### [BRIEF]
Reproduce the listing below verbatim, from the line containing "Given: Select answer A checkbox" down through its final line, with both of those lines included.
-- start of LISTED ENTRIES --
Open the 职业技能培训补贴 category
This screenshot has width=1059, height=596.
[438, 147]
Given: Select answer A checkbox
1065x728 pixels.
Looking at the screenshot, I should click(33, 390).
-- end of LISTED ENTRIES --
### [SOLUTION FOR THIS TASK]
Given: Select answer A checkbox
1065x728 pixels.
Looking at the screenshot, I should click(33, 390).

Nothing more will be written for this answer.